U.S. says it plans to continue patrolling by China
SINGAPORE — The United States pressed China on two fronts this weekend, warning both of the near-term risks of military mishaps and of the looming dangers of a nuclear arms rivalry, prompting a vehement accusation from a Chinese general that the U.S. was stoking confrontation.
In speeches from President Joe Biden’s national security adviser, Jake Sullivan, on Friday and Defense Secretary Lloyd Austin on Saturday in Singapore, the Biden administration sought to draw China toward talks on the rising military perils.
Austin also indicated that the United States would keep operating military ships and planes in international seas and skies near China despite recent close calls with Chinese forces and also keep providing support to Taiwan, the self-governing island that China sees as its own territory.

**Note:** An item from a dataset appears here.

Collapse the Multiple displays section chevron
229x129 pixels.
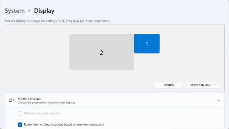coord(219,100)
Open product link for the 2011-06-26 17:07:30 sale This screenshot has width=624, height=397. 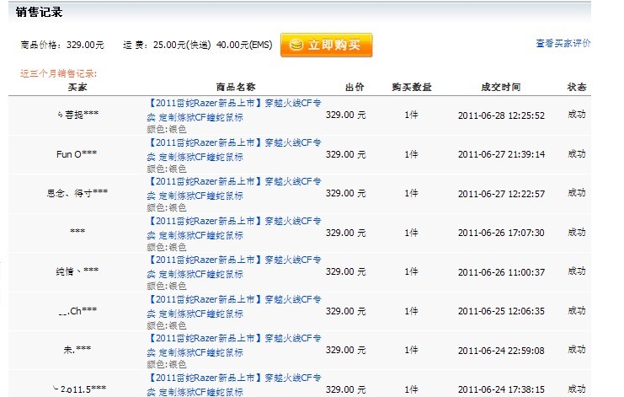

Both are sore points with China.
“We won’t be deterred by dangerous operational behavior at sea or in international airspace,” Austin told a gathering of military officials and experts at the Shangri-La Dialogue, an annual meeting in Singapore.
Speaking in Washington, Sullivan laid out Biden’s ideas to deal with a world in which “cracks in our post-Cold War nuclear foundation are substantial.” Russia has been making more frequent, although usually vague, threats about tactical nuclear weapons, and China is building up its nuclear arsenal. Sullivan said the United States was modernizing its own nuclear weapons, but it would not plunge into a race to build more warheads than Russia and China combined.
“We’re also ready to engage China without preconditions — helping ensure that competition is managed and competition does not veer into conflict,” he said.
The tableau of two of Biden’s most senior officials focusing on the dangers of military rivalry with China illustrated the extent of this geopolitical rift, even as the U.S. and China reopen discussion on trade and diplomatic issues.
China’s recent economic woes were one factor prompting its top leader, Xi Jinping, to take a milder diplomatic demeanor this year, Orville Schell, director of the Center on U.S.-China Relations at the Asia Society in New York, said in a telephone interview. “But I don’t think his underlying assumptions about the hostility of our relationship have shifted,” Schell said.
Highlighting that tension, the Chinese military delegation at the Singapore meeting called a news conference after Austin’s speech to take issue with it.
Lt. Gen. Jing Jianfeng from the People’s Liberation Army told reporters U.S. weapons sales and other support for Taiwan amounted to encouraging independence for the island.
“The Taiwan issue is a core interest for China, and we will not brook any compromise or concessions,” Jing said.